それは、まさに今回のタイトルそのままですが、40代の方は不妊治療の体外受精の方法は色々なやり方を試した方が良いということです。
最近の話をすると、もともと高刺激のホルモン補充を行って体外受精を行う不妊専門クリニックで治療を受けられていた方が、そこでの高刺激のホルモン補充のやり方では卵胞が育たなくなり、病院を変えたのです。
変えた不妊専門クリニックでは最初は中刺激位のホルモン補充療法を行いましたが、上手くゆかず、低刺激法のホルモン補充療法でもうまく行かず、ほぼ自然周期に限りなく近いやり方で本当に久しぶりに卵胞が育ち採卵することができたのです。

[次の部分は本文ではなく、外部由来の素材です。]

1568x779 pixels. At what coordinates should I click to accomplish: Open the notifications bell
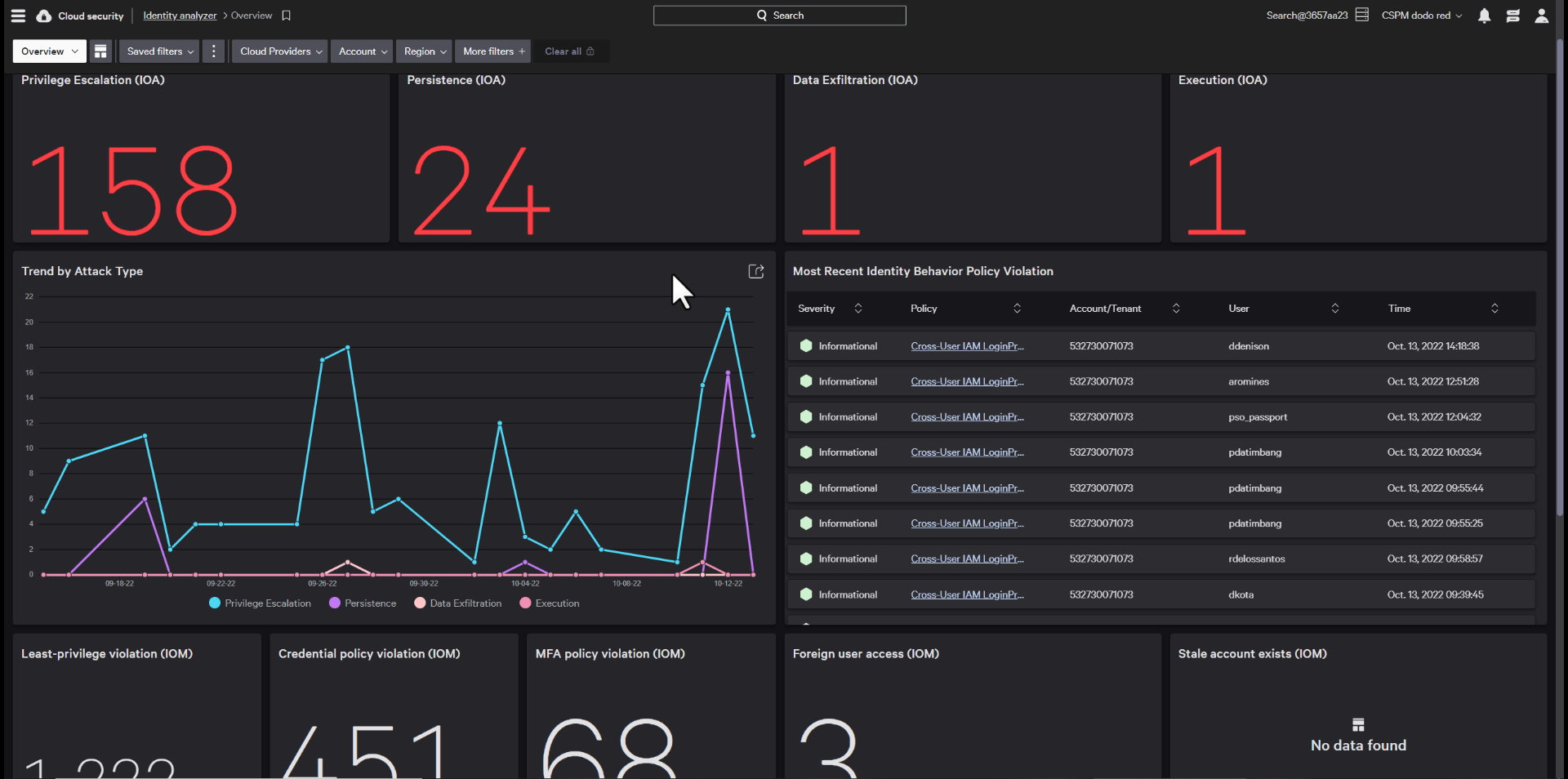[x=1484, y=16]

一方、高刺激のホルモン補充療法による体外受精を続けられていて1個採卵できるかできないか?というギリギリの状態を続けられていた患者さんが思い切って自然周期を専門とするクリニックに転院して、1年間不妊治療を頑張ったけれども、結局1個も採卵することができなかったというケースも過去ありました。

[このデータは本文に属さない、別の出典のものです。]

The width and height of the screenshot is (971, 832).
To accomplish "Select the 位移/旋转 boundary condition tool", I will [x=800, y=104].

体外受精を行う際、30代前半の方は傾向として高刺激のホルモン補充療法による体外受精の方が沢山採卵できて効率が良い気がします。
40代に入ると採卵できる数が極端に減ってくるので、その場合、傾向として低刺激~自然周期による体外受精の方が身体にも卵巣にも負担がかからず良い気がします。
30代後半になってくるとよりケースバイケースになってきます。
まだ、卵巣機能の衰えが全く見られない30代後半の方は30代前半の方と全く同様の治療が良いと思いますし、卵巣の衰えが見え始めた30代後半の方は低刺激~自然周期による体外受精の方が良いことが多いです。
この卵巣機能の衰えをどこで判断するか?というとAMH(抗ミュラー管ホルモン)とFSH(卵胞刺激ホルモン)です。
絶対的な目安ではないですが、FSH(卵胞刺激ホルモン)が20mIU/mlを超えてくるとほぼ間違いなく卵巣機能は衰えてきていると言えます。
一方AMH(抗ミュラー管ホルモン)が同年代の人と比較して低かったとしても、それが直接卵巣機能の低下を表しません。
AMH(抗ミュラー管ホルモン)は卵巣内にあとどれくらいの卵胞が残っているか?を表す指標でしかないのです。
この数値と妊娠率は直接的な相関はありません。
ただし、この数値が低いと体外受精を行った際に採卵できる卵胞の数は少ないことが多いため、AMH(抗ミュラー管ホルモン)の高い方に比べ、体外受精を何回も行わないといけない可能性は高いということなのです。
でも、結局のところ、これらも含め、実際にやってみないとわからないのです。
自分に合った治療法かどうかは最終的にはやってみないとわかりません。
そのため、色々な治療法を試みた方が方が良いと思いますが、
卵巣機能の低下が無い方は高刺激⇒低刺激⇒自然周期の方向で体外受精を行っていく方が確率は高い気がしますし、
卵巣機能が衰えてきている方は低刺激法⇒高刺激法
or
⇒自然周期
という順序で治療を行った方がうまく行きやすいように感じています。
あくまで私の個人的な見解ですが、参考にしていただければと思います。